━━━ Excerpt to read

Score ranges for pass/fail decisions

def pass_fail(overall_score: float, threshold: float = 3.0) -> str:
    if overall_score >= threshold:
        return "pass"
    return "fail"

# Or with a "needs review" band
def tiered_decision(overall_score: float) -> str:
    if overall_score >= 4.0:
        return "pass"
    elif overall_score >= 2.5:
        return "needs_review"
    return "fail"

Step 6: Multi-rater ensemble

For high-stakes scoring, run multiple independent scorers and flag disagreements:

class EnsembleScorer(dspy.Module):
    def __init__(self, criteria, anchors, num_raters=3, weights=None):
        self.raters = [
            CalibratedScorer(criteria, anchors, weights)
            for _ in range(num_raters)
        ]

    def forward(self, submission: str):
        all_results = [rater(submission=submission) for rater in self.raters]

        # Check for disagreement per criterion
        flagged = []
        for i, criterion in enumerate(self.raters[0].criteria):
            criterion_name = criterion.split(":")[0]
            scores = [r.criterion_scores[i].score for r in all_results]
            spread = max(scores) - min(scores)
            if spread > 1:
                flagged.append({
                    "criterion": criterion_name,
                    "scores": scores,
                    "spread": spread,
                })

        # Average the overall scores
        avg_overall = sum(r.overall_score for r in all_results) / len(all_results)

━━━━━━

### Written problem
How many raters does the EnsembleScorer class in the scoring code excerpt create by default?

━━━ Supplied data

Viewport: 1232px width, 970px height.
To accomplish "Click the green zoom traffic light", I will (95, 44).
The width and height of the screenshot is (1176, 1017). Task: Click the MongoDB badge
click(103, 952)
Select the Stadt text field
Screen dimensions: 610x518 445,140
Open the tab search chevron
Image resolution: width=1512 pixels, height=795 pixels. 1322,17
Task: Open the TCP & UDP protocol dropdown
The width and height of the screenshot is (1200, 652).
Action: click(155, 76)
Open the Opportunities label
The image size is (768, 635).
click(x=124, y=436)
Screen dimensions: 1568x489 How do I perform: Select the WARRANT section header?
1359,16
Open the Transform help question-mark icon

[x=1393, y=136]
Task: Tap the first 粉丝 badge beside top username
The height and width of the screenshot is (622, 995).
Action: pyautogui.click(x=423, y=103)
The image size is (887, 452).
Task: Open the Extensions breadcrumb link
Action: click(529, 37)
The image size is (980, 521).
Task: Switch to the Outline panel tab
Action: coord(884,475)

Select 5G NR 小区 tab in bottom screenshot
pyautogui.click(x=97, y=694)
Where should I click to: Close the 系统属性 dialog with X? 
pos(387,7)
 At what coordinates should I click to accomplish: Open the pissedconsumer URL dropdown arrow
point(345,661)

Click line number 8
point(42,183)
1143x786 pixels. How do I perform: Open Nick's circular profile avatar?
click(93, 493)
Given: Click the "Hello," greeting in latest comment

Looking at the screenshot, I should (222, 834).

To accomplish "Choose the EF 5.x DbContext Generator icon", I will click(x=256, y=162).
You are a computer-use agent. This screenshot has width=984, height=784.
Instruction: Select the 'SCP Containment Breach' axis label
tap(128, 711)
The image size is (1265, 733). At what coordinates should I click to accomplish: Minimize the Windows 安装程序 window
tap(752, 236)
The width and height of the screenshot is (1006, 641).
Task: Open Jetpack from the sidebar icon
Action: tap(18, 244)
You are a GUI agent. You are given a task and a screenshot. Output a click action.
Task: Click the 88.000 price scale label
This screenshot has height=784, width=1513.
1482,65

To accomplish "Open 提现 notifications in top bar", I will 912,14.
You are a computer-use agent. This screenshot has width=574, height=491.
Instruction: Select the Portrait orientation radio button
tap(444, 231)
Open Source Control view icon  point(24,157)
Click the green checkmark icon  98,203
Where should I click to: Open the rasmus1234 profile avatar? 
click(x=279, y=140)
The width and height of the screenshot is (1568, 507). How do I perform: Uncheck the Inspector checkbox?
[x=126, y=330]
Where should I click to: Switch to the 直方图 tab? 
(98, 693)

━━━━━━

### Task answer
Three, set by the default `num_raters=3`.